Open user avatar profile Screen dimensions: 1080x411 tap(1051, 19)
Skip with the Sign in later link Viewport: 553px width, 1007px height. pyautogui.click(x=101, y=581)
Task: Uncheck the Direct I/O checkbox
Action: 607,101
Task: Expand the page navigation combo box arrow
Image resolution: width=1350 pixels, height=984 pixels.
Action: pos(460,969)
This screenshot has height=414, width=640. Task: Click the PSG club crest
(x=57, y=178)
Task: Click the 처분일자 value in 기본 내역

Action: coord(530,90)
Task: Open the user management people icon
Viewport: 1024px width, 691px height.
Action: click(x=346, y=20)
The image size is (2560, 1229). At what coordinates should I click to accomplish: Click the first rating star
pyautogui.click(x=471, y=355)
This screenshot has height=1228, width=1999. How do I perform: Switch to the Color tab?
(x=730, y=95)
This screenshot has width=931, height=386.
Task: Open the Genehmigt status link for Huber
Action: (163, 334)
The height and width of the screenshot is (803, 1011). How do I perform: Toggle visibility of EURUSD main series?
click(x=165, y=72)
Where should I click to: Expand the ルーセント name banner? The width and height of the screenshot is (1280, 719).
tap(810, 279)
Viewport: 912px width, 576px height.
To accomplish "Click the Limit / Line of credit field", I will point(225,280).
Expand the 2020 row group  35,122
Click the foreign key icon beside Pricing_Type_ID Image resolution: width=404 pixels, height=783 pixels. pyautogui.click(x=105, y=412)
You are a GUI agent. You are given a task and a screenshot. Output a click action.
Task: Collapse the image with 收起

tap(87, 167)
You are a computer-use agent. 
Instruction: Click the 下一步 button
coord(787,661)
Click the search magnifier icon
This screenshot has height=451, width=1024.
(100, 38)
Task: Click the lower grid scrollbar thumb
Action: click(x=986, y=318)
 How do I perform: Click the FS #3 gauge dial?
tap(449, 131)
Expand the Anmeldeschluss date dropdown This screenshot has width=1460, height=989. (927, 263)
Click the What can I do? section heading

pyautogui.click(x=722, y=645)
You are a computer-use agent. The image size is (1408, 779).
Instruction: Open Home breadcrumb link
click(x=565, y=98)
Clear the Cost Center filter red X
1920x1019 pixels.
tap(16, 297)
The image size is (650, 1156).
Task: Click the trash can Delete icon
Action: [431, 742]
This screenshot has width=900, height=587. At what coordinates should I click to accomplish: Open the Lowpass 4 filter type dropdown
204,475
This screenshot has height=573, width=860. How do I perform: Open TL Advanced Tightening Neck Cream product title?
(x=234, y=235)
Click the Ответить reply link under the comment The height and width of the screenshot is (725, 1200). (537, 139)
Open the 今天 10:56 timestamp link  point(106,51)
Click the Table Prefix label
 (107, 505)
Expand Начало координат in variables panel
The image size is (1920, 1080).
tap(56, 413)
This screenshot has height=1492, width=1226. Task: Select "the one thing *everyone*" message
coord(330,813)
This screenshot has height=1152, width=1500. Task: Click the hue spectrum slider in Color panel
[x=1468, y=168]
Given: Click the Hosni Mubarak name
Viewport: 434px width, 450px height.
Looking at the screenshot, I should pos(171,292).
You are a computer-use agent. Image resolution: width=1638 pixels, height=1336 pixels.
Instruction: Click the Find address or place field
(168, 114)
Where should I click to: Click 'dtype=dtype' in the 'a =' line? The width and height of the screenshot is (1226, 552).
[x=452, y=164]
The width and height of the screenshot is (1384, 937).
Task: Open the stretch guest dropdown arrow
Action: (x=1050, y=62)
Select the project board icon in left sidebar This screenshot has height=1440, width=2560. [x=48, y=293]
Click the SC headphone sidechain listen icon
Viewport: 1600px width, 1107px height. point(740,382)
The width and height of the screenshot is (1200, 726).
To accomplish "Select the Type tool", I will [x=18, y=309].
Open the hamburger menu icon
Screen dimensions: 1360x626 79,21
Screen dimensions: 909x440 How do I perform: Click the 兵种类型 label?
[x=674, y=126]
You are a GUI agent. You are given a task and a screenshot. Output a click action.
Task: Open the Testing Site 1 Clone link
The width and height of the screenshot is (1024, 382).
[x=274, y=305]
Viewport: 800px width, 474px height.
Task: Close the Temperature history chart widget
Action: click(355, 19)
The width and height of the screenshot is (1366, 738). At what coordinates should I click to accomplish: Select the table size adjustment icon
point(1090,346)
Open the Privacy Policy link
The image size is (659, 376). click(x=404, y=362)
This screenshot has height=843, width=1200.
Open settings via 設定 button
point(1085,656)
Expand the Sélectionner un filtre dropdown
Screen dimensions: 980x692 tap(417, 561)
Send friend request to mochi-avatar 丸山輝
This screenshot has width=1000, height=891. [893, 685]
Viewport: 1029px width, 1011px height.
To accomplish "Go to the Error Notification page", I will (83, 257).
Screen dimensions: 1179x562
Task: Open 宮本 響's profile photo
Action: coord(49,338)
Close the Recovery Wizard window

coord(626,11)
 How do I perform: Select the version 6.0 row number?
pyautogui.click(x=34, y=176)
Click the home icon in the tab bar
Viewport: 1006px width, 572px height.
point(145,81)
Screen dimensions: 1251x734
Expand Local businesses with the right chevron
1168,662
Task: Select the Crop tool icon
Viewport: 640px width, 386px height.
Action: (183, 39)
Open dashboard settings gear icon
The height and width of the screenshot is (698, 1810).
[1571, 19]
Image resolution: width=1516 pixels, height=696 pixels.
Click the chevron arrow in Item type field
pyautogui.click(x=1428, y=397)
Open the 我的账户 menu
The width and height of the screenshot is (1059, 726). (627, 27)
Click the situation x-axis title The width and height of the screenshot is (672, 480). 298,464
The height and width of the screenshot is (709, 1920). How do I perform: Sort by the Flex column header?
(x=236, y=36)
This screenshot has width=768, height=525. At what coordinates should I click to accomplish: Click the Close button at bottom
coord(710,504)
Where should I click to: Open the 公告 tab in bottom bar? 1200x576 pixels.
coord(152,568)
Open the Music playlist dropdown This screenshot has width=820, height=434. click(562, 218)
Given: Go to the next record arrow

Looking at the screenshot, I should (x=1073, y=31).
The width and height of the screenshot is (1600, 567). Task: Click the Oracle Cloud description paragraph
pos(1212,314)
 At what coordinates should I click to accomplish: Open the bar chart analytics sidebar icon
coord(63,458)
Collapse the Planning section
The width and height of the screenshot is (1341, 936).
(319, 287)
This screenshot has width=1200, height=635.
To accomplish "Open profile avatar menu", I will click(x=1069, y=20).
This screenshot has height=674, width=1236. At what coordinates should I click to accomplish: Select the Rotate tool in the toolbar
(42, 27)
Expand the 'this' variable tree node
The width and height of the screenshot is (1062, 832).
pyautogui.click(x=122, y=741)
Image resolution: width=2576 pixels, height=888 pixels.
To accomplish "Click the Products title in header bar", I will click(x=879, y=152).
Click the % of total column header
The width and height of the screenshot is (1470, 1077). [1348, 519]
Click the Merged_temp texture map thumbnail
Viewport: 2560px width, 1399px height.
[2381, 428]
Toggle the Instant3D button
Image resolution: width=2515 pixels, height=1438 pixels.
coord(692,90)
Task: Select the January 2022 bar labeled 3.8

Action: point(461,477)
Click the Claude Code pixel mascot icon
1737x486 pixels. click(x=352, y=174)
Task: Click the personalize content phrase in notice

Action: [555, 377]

○ ○ ○ ○ ○

§ **TÂCHE À RÉALISER**:
Réécris tout le matériel ci-dessus en remplaçant « How do I perform » par « How can I complete », sans rien modifier d'autre.

§ **SOLUTION DE L'EXERCICE**:
Open user avatar profile Screen dimensions: 1080x411 tap(1051, 19)
Skip with the Sign in later link Viewport: 553px width, 1007px height. pyautogui.click(x=101, y=581)
Task: Uncheck the Direct I/O checkbox
Action: 607,101
Task: Expand the page navigation combo box arrow
Image resolution: width=1350 pixels, height=984 pixels.
Action: pos(460,969)
This screenshot has height=414, width=640. Task: Click the PSG club crest
(x=57, y=178)
Task: Click the 처분일자 value in 기본 내역

Action: coord(530,90)
Task: Open the user management people icon
Viewport: 1024px width, 691px height.
Action: click(x=346, y=20)
The image size is (2560, 1229). At what coordinates should I click to accomplish: Click the first rating star
pyautogui.click(x=471, y=355)
This screenshot has height=1228, width=1999. How can I complete: Switch to the Color tab?
(x=730, y=95)
This screenshot has width=931, height=386.
Task: Open the Genehmigt status link for Huber
Action: (163, 334)
The height and width of the screenshot is (803, 1011). How can I complete: Toggle visibility of EURUSD main series?
click(x=165, y=72)
Where should I click to: Expand the ルーセント name banner? The width and height of the screenshot is (1280, 719).
tap(810, 279)
Viewport: 912px width, 576px height.
To accomplish "Click the Limit / Line of credit field", I will point(225,280).
Expand the 2020 row group  35,122
Click the foreign key icon beside Pricing_Type_ID Image resolution: width=404 pixels, height=783 pixels. pyautogui.click(x=105, y=412)
You are a GUI agent. You are given a task and a screenshot. Output a click action.
Task: Collapse the image with 收起

tap(87, 167)
You are a computer-use agent. 
Instruction: Click the 下一步 button
coord(787,661)
Click the search magnifier icon
This screenshot has height=451, width=1024.
(100, 38)
Task: Click the lower grid scrollbar thumb
Action: click(x=986, y=318)
 How can I complete: Click the FS #3 gauge dial?
tap(449, 131)
Expand the Anmeldeschluss date dropdown This screenshot has width=1460, height=989. (927, 263)
Click the What can I do? section heading

pyautogui.click(x=722, y=645)
You are a computer-use agent. The image size is (1408, 779).
Instruction: Open Home breadcrumb link
click(x=565, y=98)
Clear the Cost Center filter red X
1920x1019 pixels.
tap(16, 297)
The image size is (650, 1156).
Task: Click the trash can Delete icon
Action: [431, 742]
This screenshot has width=900, height=587. At what coordinates should I click to accomplish: Open the Lowpass 4 filter type dropdown
204,475
This screenshot has height=573, width=860. How can I complete: Open TL Advanced Tightening Neck Cream product title?
(x=234, y=235)
Click the Ответить reply link under the comment The height and width of the screenshot is (725, 1200). (537, 139)
Open the 今天 10:56 timestamp link  point(106,51)
Click the Table Prefix label
 (107, 505)
Expand Начало координат in variables panel
The image size is (1920, 1080).
tap(56, 413)
This screenshot has height=1492, width=1226. Task: Select "the one thing *everyone*" message
coord(330,813)
This screenshot has height=1152, width=1500. Task: Click the hue spectrum slider in Color panel
[x=1468, y=168]
Given: Click the Hosni Mubarak name
Viewport: 434px width, 450px height.
Looking at the screenshot, I should pos(171,292).
You are a computer-use agent. Image resolution: width=1638 pixels, height=1336 pixels.
Instruction: Click the Find address or place field
(168, 114)
Where should I click to: Click 'dtype=dtype' in the 'a =' line? The width and height of the screenshot is (1226, 552).
[x=452, y=164]
The width and height of the screenshot is (1384, 937).
Task: Open the stretch guest dropdown arrow
Action: (x=1050, y=62)
Select the project board icon in left sidebar This screenshot has height=1440, width=2560. [x=48, y=293]
Click the SC headphone sidechain listen icon
Viewport: 1600px width, 1107px height. point(740,382)
The width and height of the screenshot is (1200, 726).
To accomplish "Select the Type tool", I will [x=18, y=309].
Open the hamburger menu icon
Screen dimensions: 1360x626 79,21
Screen dimensions: 909x440 How can I complete: Click the 兵种类型 label?
[x=674, y=126]
You are a GUI agent. You are given a task and a screenshot. Output a click action.
Task: Open the Testing Site 1 Clone link
The width and height of the screenshot is (1024, 382).
[x=274, y=305]
Viewport: 800px width, 474px height.
Task: Close the Temperature history chart widget
Action: click(355, 19)
The width and height of the screenshot is (1366, 738). At what coordinates should I click to accomplish: Select the table size adjustment icon
point(1090,346)
Open the Privacy Policy link
The image size is (659, 376). click(x=404, y=362)
This screenshot has height=843, width=1200.
Open settings via 設定 button
point(1085,656)
Expand the Sélectionner un filtre dropdown
Screen dimensions: 980x692 tap(417, 561)
Send friend request to mochi-avatar 丸山輝
This screenshot has width=1000, height=891. [893, 685]
Viewport: 1029px width, 1011px height.
To accomplish "Go to the Error Notification page", I will (83, 257).
Screen dimensions: 1179x562
Task: Open 宮本 響's profile photo
Action: coord(49,338)
Close the Recovery Wizard window

coord(626,11)
 How can I complete: Select the version 6.0 row number?
pyautogui.click(x=34, y=176)
Click the home icon in the tab bar
Viewport: 1006px width, 572px height.
point(145,81)
Screen dimensions: 1251x734
Expand Local businesses with the right chevron
1168,662
Task: Select the Crop tool icon
Viewport: 640px width, 386px height.
Action: (183, 39)
Open dashboard settings gear icon
The height and width of the screenshot is (698, 1810).
[1571, 19]
Image resolution: width=1516 pixels, height=696 pixels.
Click the chevron arrow in Item type field
pyautogui.click(x=1428, y=397)
Open the 我的账户 menu
The width and height of the screenshot is (1059, 726). (627, 27)
Click the situation x-axis title The width and height of the screenshot is (672, 480). 298,464
The height and width of the screenshot is (709, 1920). How can I complete: Sort by the Flex column header?
(x=236, y=36)
This screenshot has width=768, height=525. At what coordinates should I click to accomplish: Click the Close button at bottom
coord(710,504)
Where should I click to: Open the 公告 tab in bottom bar? 1200x576 pixels.
coord(152,568)
Open the Music playlist dropdown This screenshot has width=820, height=434. click(562, 218)
Given: Go to the next record arrow

Looking at the screenshot, I should (x=1073, y=31).
The width and height of the screenshot is (1600, 567). Task: Click the Oracle Cloud description paragraph
pos(1212,314)
 At what coordinates should I click to accomplish: Open the bar chart analytics sidebar icon
coord(63,458)
Collapse the Planning section
The width and height of the screenshot is (1341, 936).
(319, 287)
This screenshot has width=1200, height=635.
To accomplish "Open profile avatar menu", I will click(x=1069, y=20).
This screenshot has height=674, width=1236. At what coordinates should I click to accomplish: Select the Rotate tool in the toolbar
(42, 27)
Expand the 'this' variable tree node
The width and height of the screenshot is (1062, 832).
pyautogui.click(x=122, y=741)
Image resolution: width=2576 pixels, height=888 pixels.
To accomplish "Click the Products title in header bar", I will click(x=879, y=152).
Click the % of total column header
The width and height of the screenshot is (1470, 1077). [1348, 519]
Click the Merged_temp texture map thumbnail
Viewport: 2560px width, 1399px height.
[2381, 428]
Toggle the Instant3D button
Image resolution: width=2515 pixels, height=1438 pixels.
coord(692,90)
Task: Select the January 2022 bar labeled 3.8

Action: point(461,477)
Click the Claude Code pixel mascot icon
1737x486 pixels. click(x=352, y=174)
Task: Click the personalize content phrase in notice

Action: [555, 377]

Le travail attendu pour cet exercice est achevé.